The TATA box is a short sequence in the promoter region of genes that binds protein complexes and initiates transcription. Cyclization experiments (17–19) showed that free DNA in solution containing a TATA box sequence exhibits greatly enhanced J-factors that can be attributed to strong bends and high flexibility (9). It was shown that prebending of DNA enhances its interaction with TATA box binding protein (TBP) (20). As there are at most a few direct hydrogen bonds between DNA and the TBP (21,22), it is thought that the mechanical properties of the TATA box are probably very important for its function (9). This hypothesis is supported by a recent all-atom computation that predicts mostly indirect recognition between TBP and the TATA box (23).
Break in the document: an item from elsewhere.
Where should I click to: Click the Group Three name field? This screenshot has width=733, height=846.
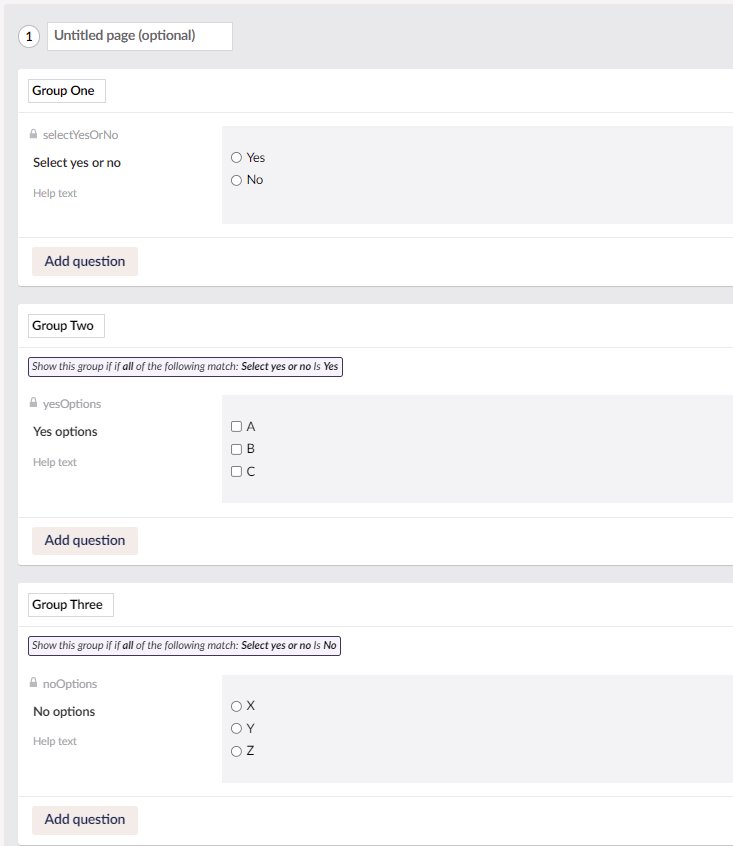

Studies of DNA cyclization using DNA between 147 and 163 bp in length provided strong indications that the TATA box is highly flexible (9). However, the exact nature of this flexibility is not known. The sequence could behave as a kink and permit high local bending. On the other hand, the bending abilities of the TATA box could be approximately limited to the curvature expected for a 158 bp long DNA circle. A flexible kink should perturb the shape of the minicircle and be easily visible on cryo-electron microscopy (cryo-EM) images. However, if the bending is limited to a curvature similar to the one in the relaxed minicircle, it might not affect the shape of observed minicircles. In this study, we observe and compare shapes of DNA minicircles of length 158 bp in which an 18 bp fragment contains either a TATA box or a CAP (CRP) site.
Cryo-electron microscopy of DNA minicircles
Cryo-EM allows the observation of DNA molecules in nearly physiological conditions; thin aqueous layers containing suspended DNA molecules are rapidly cooled and cryo-vitrified at such speed that ice crystals do not form (24–26). The frozen sample can be tilted, and one can obtain micrographs of individual DNA molecules visible from two different angles of view. This method has been used to reconstruct the 3D path of individual DNA molecules (27), and to determine DNA persistence length (28).
To observe how DNA shape is influenced by its sequence, it is advantageous to minimize variations due to thermal fluctuations and to visualize molecules as close as possible to their minimal energy shape. DNA minicircles seem to be best suited for this purpose. Because of their short length (close to the persistence length) the closure constraint of minicircles effectively limits the range of possible fluctuations.
On the other hand, the small size of the minicircles (17 nm in diameter) implies that even nanometer-size errors in the 3D reconstruction procedure significantly affect the reconstructed shapes. It is therefore desirable to use specialized software that can reconstruct the filaments with sub-pixel resolution (29).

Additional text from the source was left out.